The most self-centered, selfish, manipulative person Dimitri had ever known aside of Cezar Moldavi had somehow released himself from the unholy contract with the devil. A man who’d lived a life of debauchery and hedonism with out a hint of remorse, without a care for anyone other than himself—even before he’d been turned Dracule.
While Dimitri still bore Lucifer’s Mark. And it burned and writhed and seared him daily as he denied himself, studied and contemplated…and nothing. Nothing.
He glared at the stack of books, the curling, browned manuscripts and crinkling scrolls. His notes. His drawings. His hopes.
From somewhere deep in the house he heard the sounds of feminine squeals. Giggles, and a soft shriek. He knew what it was, and the sound infuriated him even more. He snatched up his heaviest cloak and stalked out of his den, calling for a groom and his carriage.
Damn the sunshine, he must get away from them
.
Angelica had returned safely two weeks ago. Voss had rescued her from Moldavi as planned. But Chas, refusing to allow a demonic vampire—particularly such a rapacious one—near his sister, had intercepted them in Paris and brought Angelica back to London, where wedding plans for her elder sister had commenced with great alacrity.
Now, as of his meeting with Voss, Dimitri knew he would be subjected to twice the excitement, for Voss had announced his intention to wed the younger Woodmore sister. Now that he was no longer bound to Lucifer, there was no real reason Chas could deny such a marriage. The viscount was wealthy and a peer. And he was a mortal.
Voss had actually removed his shirt whilst in Dimitri’s study in order to show him that the Mark was gone from the back of his shoulder.
When asked how he’d done it—how he’d shorn himself of the devil’s Mark—Voss had said simply that he’d changed.
Changed.
Dimitri climbed quickly into the carriage, taking little care to protect himself from the sun’s rays despite the cloak he carried. The flash of a burn skimmed his face and ungloved hand and wrist, and he fairly welcomed the pain.
The antiquarian bookshop seemed even less noticeable than usual, with the alcove entrance of Lenning’s Tannery next door fairly dwarfing the small, dark entryway.
Once inside, Dimitri paused and waited for the strains of serenity to slide over him. When he’d drawn in a steadying breath of old books and worn leather, he stepped into the dark shadows of the rows of shelves and waited.
It didn’t take long for Wayren to appear. This time, she wasn’t holding a book, although she had her spectacles on.
“Dimitri of Corvindale. I was suspecting you might return.” She looked at him closely, and all at once, he wondered what madness had brought him here. She knew nothing that could help him.

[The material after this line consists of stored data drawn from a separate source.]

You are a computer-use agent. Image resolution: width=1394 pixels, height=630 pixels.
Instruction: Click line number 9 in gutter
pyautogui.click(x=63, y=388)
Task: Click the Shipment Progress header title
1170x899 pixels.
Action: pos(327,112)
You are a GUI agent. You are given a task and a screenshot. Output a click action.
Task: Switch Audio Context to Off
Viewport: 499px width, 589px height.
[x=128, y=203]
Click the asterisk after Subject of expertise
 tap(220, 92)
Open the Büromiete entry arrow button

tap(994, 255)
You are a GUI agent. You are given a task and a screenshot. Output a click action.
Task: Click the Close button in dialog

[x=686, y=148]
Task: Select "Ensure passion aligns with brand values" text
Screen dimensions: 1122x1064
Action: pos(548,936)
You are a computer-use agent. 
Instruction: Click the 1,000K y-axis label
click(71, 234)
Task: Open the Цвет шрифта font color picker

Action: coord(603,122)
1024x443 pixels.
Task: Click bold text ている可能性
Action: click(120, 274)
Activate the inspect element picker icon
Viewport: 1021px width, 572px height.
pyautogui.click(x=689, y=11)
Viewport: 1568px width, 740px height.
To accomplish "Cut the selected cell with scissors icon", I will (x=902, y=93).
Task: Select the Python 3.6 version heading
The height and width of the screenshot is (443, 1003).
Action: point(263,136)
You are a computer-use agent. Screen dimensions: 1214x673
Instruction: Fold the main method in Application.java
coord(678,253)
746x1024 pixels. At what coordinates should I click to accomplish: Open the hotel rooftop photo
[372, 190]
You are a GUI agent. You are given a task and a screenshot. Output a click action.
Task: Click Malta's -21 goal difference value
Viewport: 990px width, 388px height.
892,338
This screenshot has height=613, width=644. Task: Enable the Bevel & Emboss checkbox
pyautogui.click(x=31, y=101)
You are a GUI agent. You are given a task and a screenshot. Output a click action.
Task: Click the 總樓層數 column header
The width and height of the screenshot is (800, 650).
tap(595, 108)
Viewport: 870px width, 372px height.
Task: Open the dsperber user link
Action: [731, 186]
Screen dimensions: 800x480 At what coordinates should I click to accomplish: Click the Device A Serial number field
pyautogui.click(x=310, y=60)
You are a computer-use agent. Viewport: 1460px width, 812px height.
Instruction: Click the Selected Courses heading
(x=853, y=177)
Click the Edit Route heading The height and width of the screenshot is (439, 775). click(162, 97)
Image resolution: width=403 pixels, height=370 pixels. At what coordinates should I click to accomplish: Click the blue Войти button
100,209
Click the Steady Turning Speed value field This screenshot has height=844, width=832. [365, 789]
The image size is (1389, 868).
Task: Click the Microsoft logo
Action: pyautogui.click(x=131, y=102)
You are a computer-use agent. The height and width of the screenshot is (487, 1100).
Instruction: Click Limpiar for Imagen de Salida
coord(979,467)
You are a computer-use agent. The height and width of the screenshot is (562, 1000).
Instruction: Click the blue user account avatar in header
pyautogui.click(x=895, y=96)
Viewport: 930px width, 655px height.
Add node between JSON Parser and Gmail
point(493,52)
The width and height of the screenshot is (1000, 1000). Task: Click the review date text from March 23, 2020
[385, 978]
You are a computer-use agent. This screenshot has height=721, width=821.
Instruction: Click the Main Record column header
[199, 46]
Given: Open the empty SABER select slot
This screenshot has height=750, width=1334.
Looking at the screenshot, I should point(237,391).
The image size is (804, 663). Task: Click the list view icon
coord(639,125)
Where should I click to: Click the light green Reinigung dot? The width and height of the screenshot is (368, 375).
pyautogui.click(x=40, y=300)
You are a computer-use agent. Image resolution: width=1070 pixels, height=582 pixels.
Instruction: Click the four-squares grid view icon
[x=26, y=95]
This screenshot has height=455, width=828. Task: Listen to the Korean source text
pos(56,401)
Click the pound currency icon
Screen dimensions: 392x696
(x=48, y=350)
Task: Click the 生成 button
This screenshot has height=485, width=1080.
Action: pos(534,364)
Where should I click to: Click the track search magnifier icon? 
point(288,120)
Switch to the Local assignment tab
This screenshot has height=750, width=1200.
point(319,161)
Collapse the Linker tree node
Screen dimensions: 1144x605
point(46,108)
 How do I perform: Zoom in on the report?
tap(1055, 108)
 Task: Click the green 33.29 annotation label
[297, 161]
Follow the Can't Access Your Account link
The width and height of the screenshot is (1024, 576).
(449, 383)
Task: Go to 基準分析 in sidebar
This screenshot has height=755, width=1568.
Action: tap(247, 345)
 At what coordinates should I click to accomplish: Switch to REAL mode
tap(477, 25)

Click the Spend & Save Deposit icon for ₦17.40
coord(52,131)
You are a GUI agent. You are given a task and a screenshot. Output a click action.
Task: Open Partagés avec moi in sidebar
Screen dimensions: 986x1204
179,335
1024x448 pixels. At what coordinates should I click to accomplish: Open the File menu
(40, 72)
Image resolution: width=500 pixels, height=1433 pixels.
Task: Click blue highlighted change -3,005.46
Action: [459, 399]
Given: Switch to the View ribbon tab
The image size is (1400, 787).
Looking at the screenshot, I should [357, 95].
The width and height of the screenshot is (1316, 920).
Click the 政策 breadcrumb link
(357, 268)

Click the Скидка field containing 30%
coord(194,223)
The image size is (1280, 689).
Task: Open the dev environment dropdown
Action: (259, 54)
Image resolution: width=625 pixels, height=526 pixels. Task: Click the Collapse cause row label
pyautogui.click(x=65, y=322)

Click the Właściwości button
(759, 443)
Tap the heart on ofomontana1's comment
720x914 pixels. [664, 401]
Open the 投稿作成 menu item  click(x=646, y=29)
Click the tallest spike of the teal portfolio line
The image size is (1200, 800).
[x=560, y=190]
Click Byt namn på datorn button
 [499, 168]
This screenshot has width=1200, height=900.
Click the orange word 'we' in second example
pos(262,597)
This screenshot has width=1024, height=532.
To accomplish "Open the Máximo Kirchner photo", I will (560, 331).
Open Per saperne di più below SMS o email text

He found himself momentarily at a loss for words, anger and confusion churning like sludge in his gut.
Wayren cocked her head, watching him like an interested sparrow. “I’ve acquired something I think you might find interesting, and I’ve been saving it for you.” She turned toward a shelf next to her and plucked out a bound pamphlet from between two other much thicker books and handed it to him.